Although the overall divorce rate is falling, it is rising sharply for those 40 and over, with the decline only for those aged 25-39. Divorce is one of the top three stressors in life, and is often coupled with moving, another of the top three. When divorces become highly conflictual, the psychological, physical, and financial toll are nearly unbearable.
Coping with divorce requires significant emotional-regulation skills and a chance grieve the loss of the most important relationship in a person's life. However, when you thoughtfully and honestly approach divorce with a commitment to learning from this most painful life experience you can ultimately move on to create a more joyful and fulfilling life. But getting through the divorce transition can test even the most resilient of us.
Divorce and Children
When handled well, children can thrive after a period of adjustment to their parents' divorce. The key is LOW CONFLICT. In fact, children are at risk for numerous problems, including depression, anxiety, drug use, school dropout, when there is high conflict between their parents—whether divorced or in the same house. In fact, children whose parents argue frequently in the home have the same risks for poor outcomes as children from high-conflict divorced parents.
The majority of households in US are now blended families, surpassing nuclear and single-parent households. However, the blending of two families can be a challenge, and most couples underestimate how long and slow the process should take. Experts estimate that most blended families need 5 years to successful transition to a sense of integration and wholeness.

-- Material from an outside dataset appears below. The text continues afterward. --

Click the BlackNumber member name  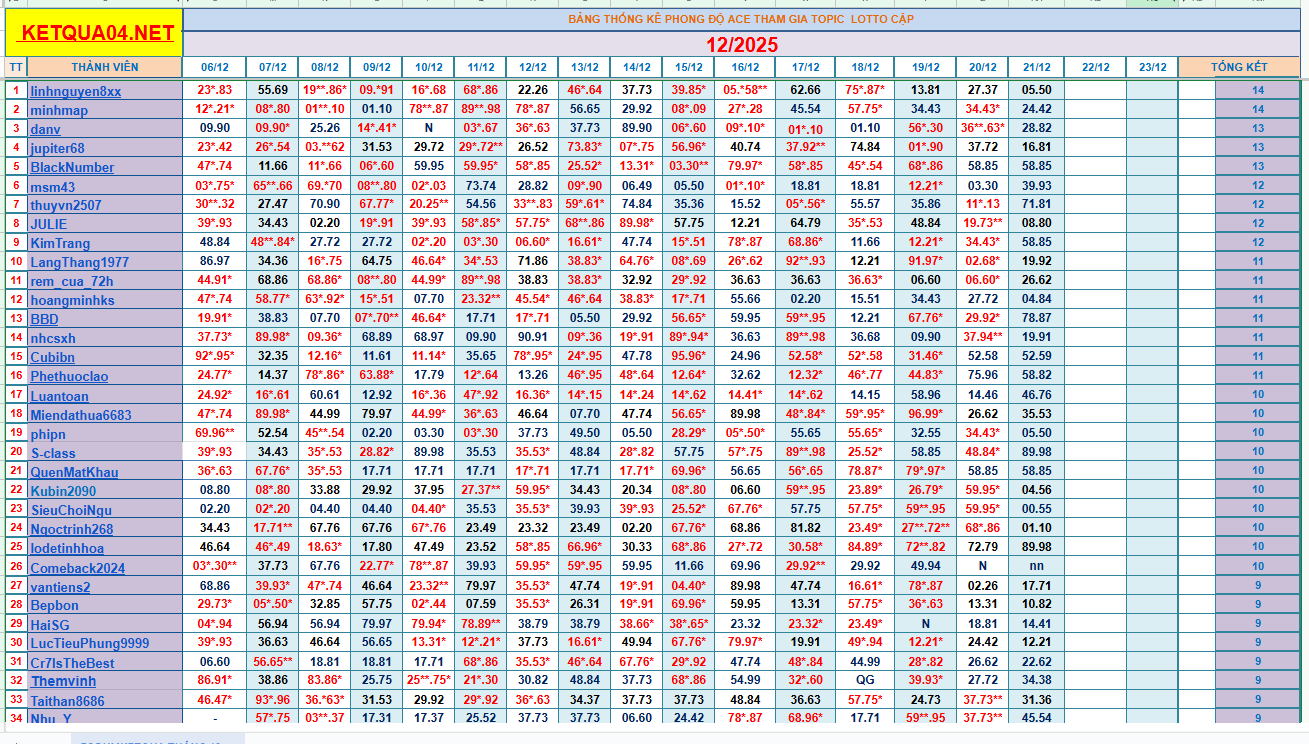point(72,167)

I begin with a comprehensive assessment that includes not only standard DSM diagnosis, but also consider specific brain-based subtypes of stress; relational dynamics that inform choice of treatment; and other physical factors that may contribute to the symptoms. Beginning with a comprehensive understanding of the psychological, relational, and physiological factors ensures that treatment is focused on the right issues.
The initial phases of treatment focus on helping clients to emotionally process the divorce and cope with the numerous stressors that are involved in the process. If there are children involved, addressing parenting issues is also critical. Managing the strong emotions involved with divorce is essential to reducing potential damage from unnecessarily hostile legal battles, dragging children into the conflict, or making poor choices as a way to cope.

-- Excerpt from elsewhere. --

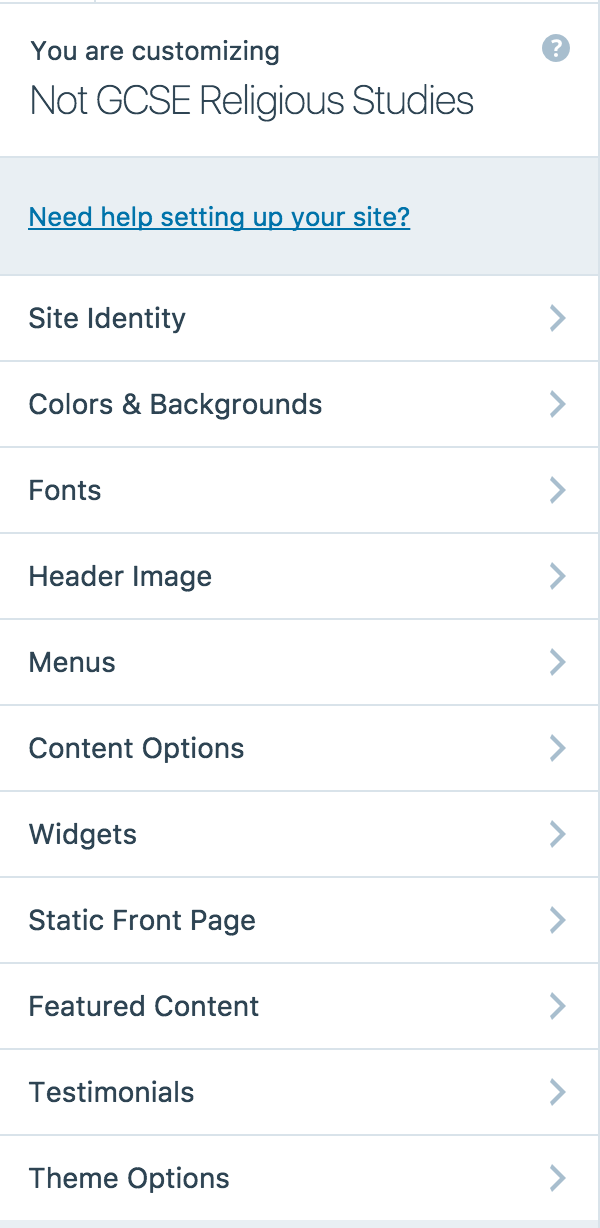The image size is (600, 1228).
Task: Open the Widgets panel
Action: click(83, 835)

Once the crisis issues are stabilized, I work with clients to identify what happened in their marriage and what they can learn from this. Without 6-12 months of honest reflection on your own role in the dissolved marriage, you are almost always guaranteed to repeat the pattern again in your next relationship. When you do the work to examine your patterns, you are much more likely to enter into a healthier relationship next time.
Moving On to a New Life
In the final phase, I help clients in rebuilding a happier life and improved skills for maintaining health relationships. Although it often did not seem possible at first, my clients invariably emerge from divorce more confident and happier than before, leading a life more closely aligned with their dreams.
Most clients find that reading books on related to divorce help support them in coping with the strong emotions, fears, and loss and reduce the sense of failure and isolation.
Rebuilding provides a comprehensive guidebook from the initial shock of divorce to creating a new, vibrant future. The authors provide guidance in coping with the many difficult emotions related to divorce, such as grief, guilt, rejection, loneliness, and trust.
Getting Past Your Break Up provides a non-nonsense guide for recovering from a potentially conflictual breakup by helping you set clear boundaries that allow you to focus on healing. The book also addresses how to make life easier for children during the divorce and strategies for moving on.
The Co-Parenting Handbook guides parents through the separation and divorce process with a focus on minimizing negative effects on the children. It covers common areas of conflict, such as holidays, new partners, public spaces, and finances.
Saving Your Second Marriage Before It Starts guides you through a series of nine questions to reflect on whether you are ready to start again. It educates on essential relationship skills correlated with happy marriages.
The Divorce Workbook for Children has 40 activities to help children discuss their feelings and cope with divorce. It can also be used as a reference for discussing divorce with your children.
Written for younger children, Two Homes is a storybook that helps children adjust to common changes that are part of divorce.